---------- FRAGMENTO DEL DOCUMENTO

Chino en casa

Habana del Este.

Habana del Este.

I

De una pared ictérica, no lejos de la cocina, cuelga una máscara del Teatro chino en miniatura. La nariz, roma. Unas mejillas de nieve con tintes de arrebol, a las que se junta una barba larga como una catarata negra. También negras, las sinuosidades que cubren el arco blanco y duro de los ojos. La mirada es seca, abisal, como de otro tiempo y otro mundo.

Ondeando sobre un jarrón de flores, había dos niños chinos que pescaban en un lago esmeralda, bajo un cielo metálico. Tejidos con hilo sedoso, uno de ellos sostiene un pez que se sacude con violencia, diríamos, mientras su compañero lo mira con estolidez. Esta escena se repite en otros regalos de Li.

II

La Revolución pidió siempre. Pidió sacar fuerzas de donde no se pudiera. Pidió demostrar entereza y heroísmo. Pidió que no pidiéramos. Cuando se preparaban los Juegos Panamericanos de 1991, los cubanos vivíamos el Período Especial, en su momento prístino, lo cual quiere decir que la alimentación se inclinaba a empeorar contundentemente. Aun así, el gobierno redujo la canasta básica de la libreta de abastecimiento, con tal de que el país pudiera mecanografiar su hidalguía, el hecho pundonoroso de que una economía bloqueada por el obstinado imperialismo, nunca impediría organizar un evento deportivo internacional con la debida calidad. Era, pues, un sacrificio más que se nos pedía, un nuevo paso al frente que acatar.

Se construyó la Villa Panamericana, la cual –antes de que su fuente alegórica diera posada a mosquitos, renacuajos y ninfas, antes de su podredumbre– oxigenó de varias formas el este de La Habana, una zona que el plan social de viviendas de los años sesenta determinó aprovecharla. De ese lado de la bahía, donde Fulgencio Batista pensaba imponer una red de hoteles y casinos, la Villa tejió, como Moira, el sino de trabajadores, negociantes y prostitutas del reparto Camilo Cienfuegos, una de las pocas obras arquitectónicas importantes, en el aprisco nacional, luego de 1959.

Con el hotel abarrotado, en 1997, Cuba tendría que recibir a miles de extranjeros invitados al XIV Festival Mundial de la Juventud y los Estudiantes. Parte de ellos, chinos en su mayoría, se hospedaron en los edificios del Camilo Cienfuegos.

--------------------

| QUÉ SE PIDE |
#1 Según el fragmento sobre Habana del Este, ¿qué cuelga de la pared ictérica, no lejos de la cocina?
#2 En el fragmento sobre Habana del Este, reproduce todo lo que va desde "Chino en casa" hasta "regalos de Li.", sustituyendo "jarrón" por "florero".

---------- REGISTROS

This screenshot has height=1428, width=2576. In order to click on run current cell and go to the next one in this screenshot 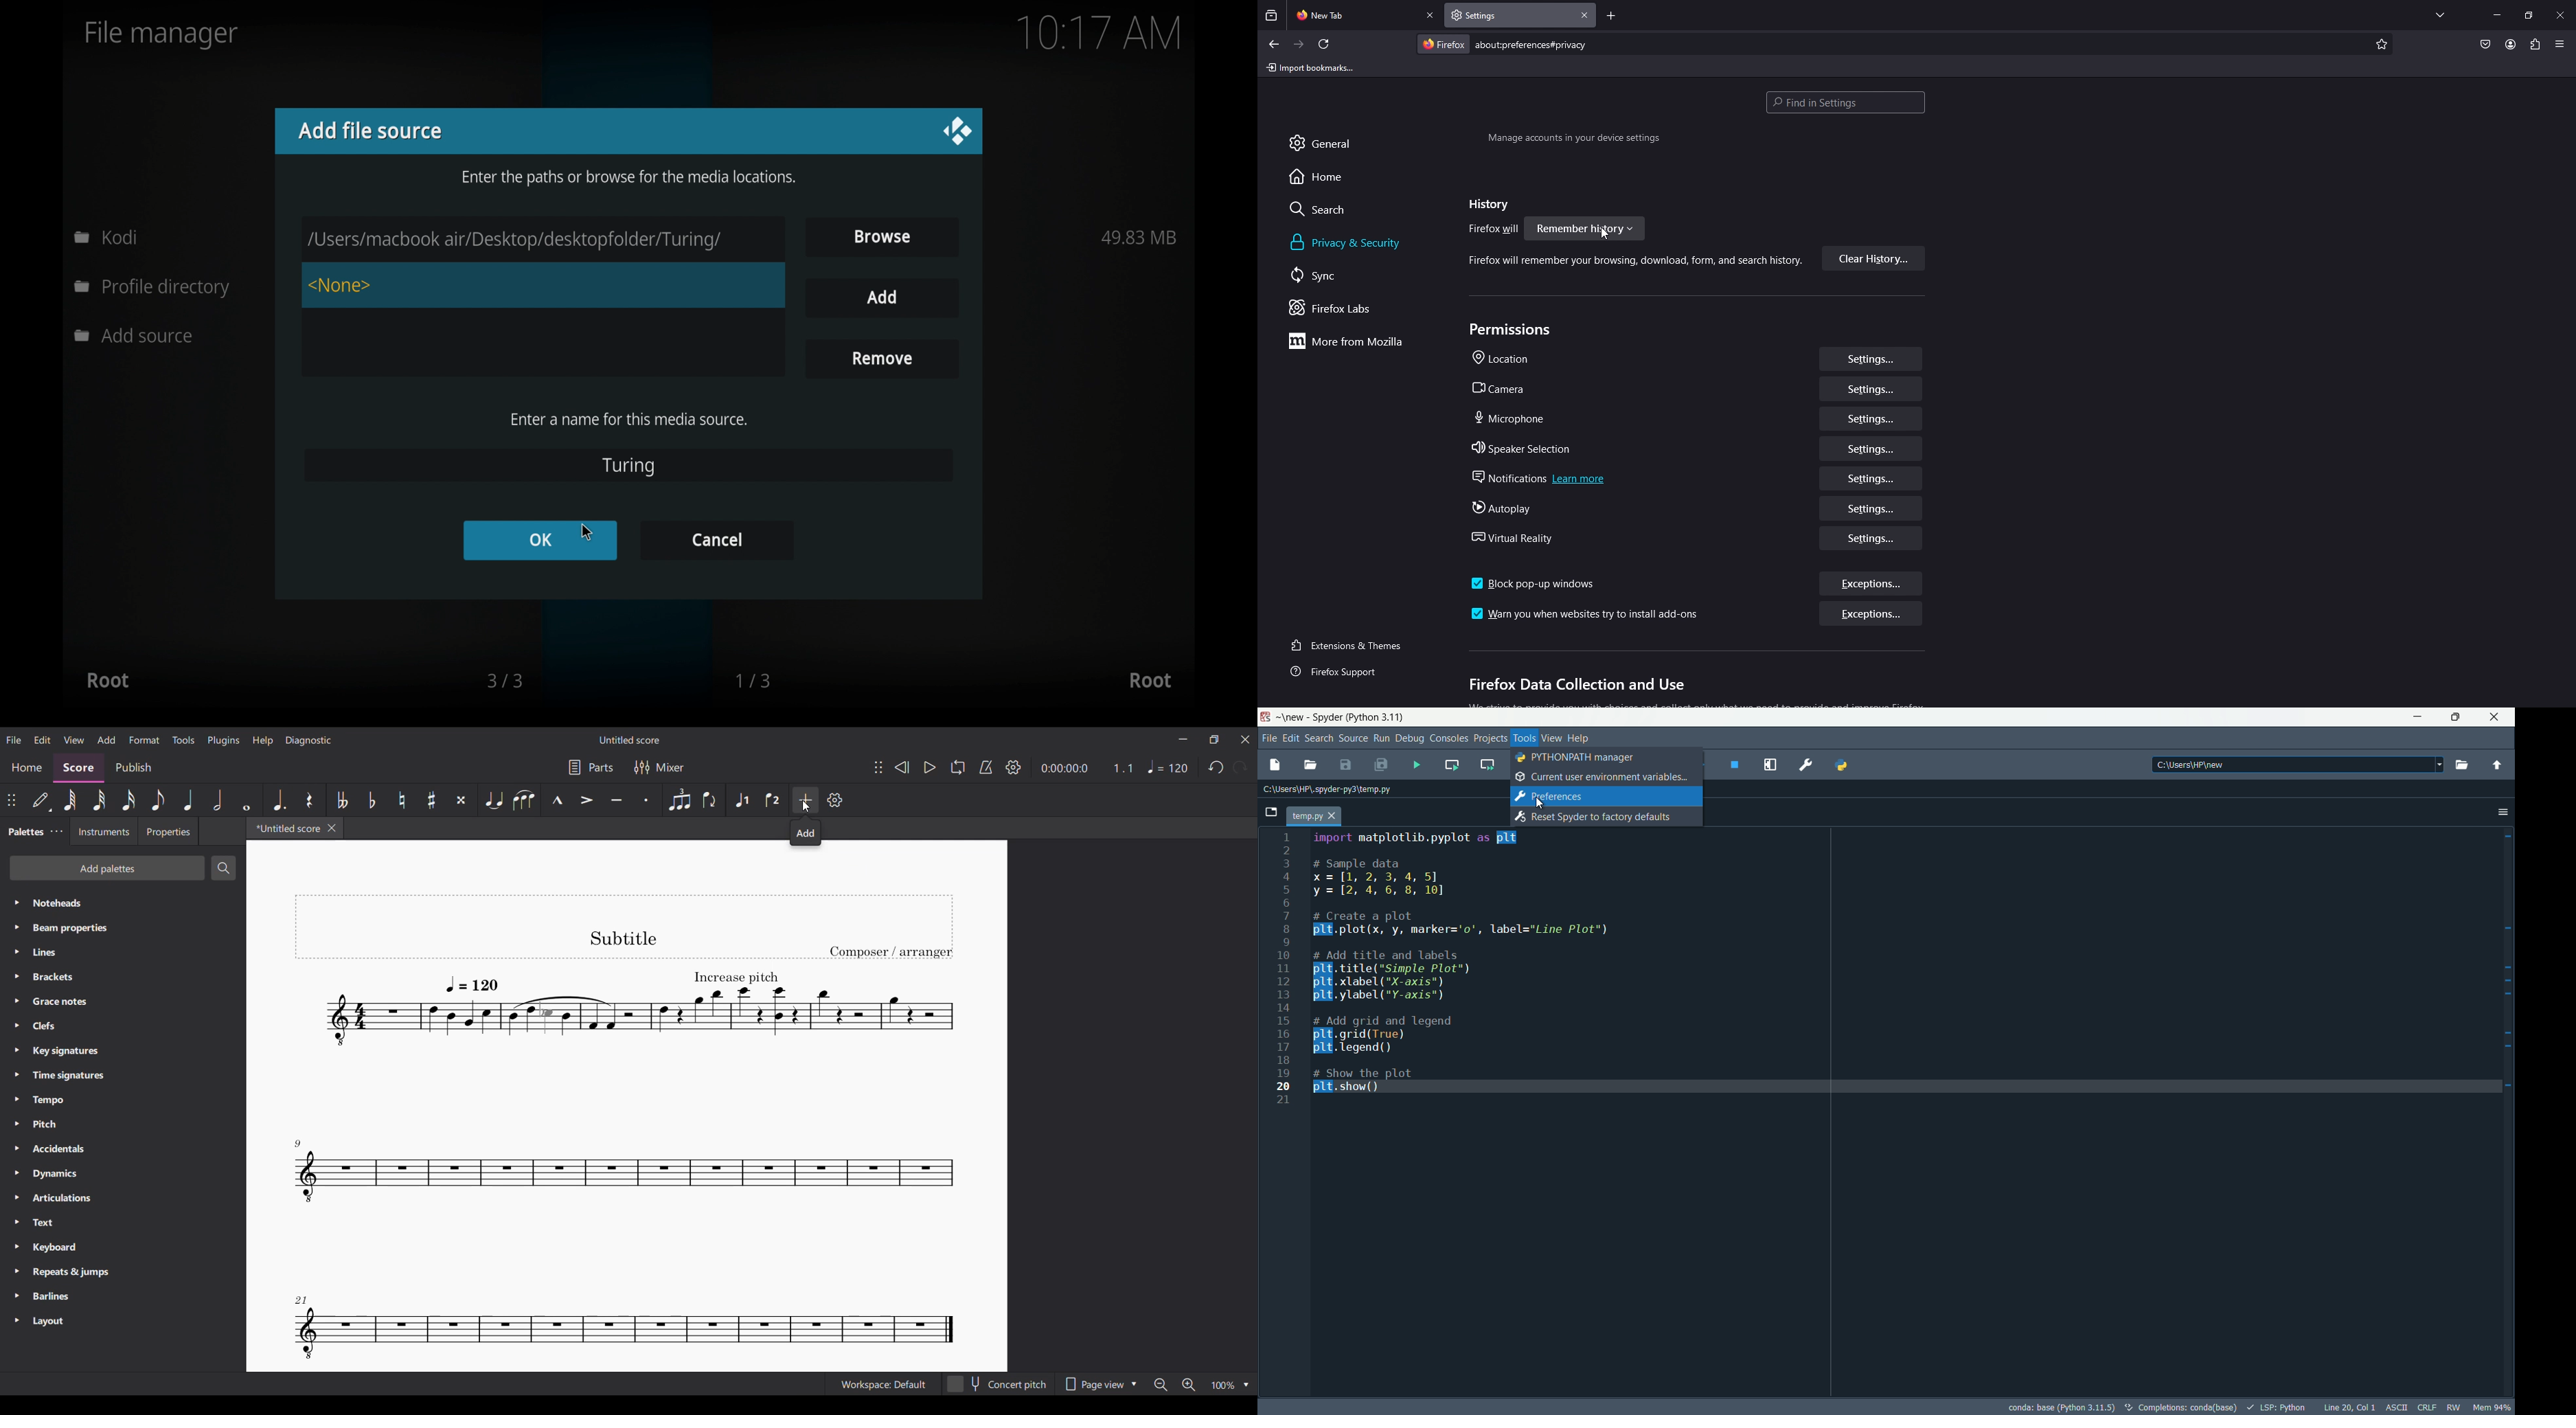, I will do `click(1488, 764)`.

--------------------
---------- REGISTROS

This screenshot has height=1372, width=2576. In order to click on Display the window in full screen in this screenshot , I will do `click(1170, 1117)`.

--------------------

| SOLUCIONES |
#1 Una máscara del Teatro chino en miniatura.

#2
Chino en casa

Habana del Este.

Habana del Este.

I

De una pared ictérica, no lejos de la cocina, cuelga una máscara del Teatro chino en miniatura. La nariz, roma. Unas mejillas de nieve con tintes de arrebol, a las que se junta una barba larga como una catarata negra. También negras, las sinuosidades que cubren el arco blanco y duro de los ojos. La mirada es seca, abisal, como de otro tiempo y otro mundo.

Ondeando sobre un florero de flores, había dos niños chinos que pescaban en un lago esmeralda, bajo un cielo metálico. Tejidos con hilo sedoso, uno de ellos sostiene un pez que se sacude con violencia, diríamos, mientras su compañero lo mira con estolidez. Esta escena se repite en otros regalos de Li.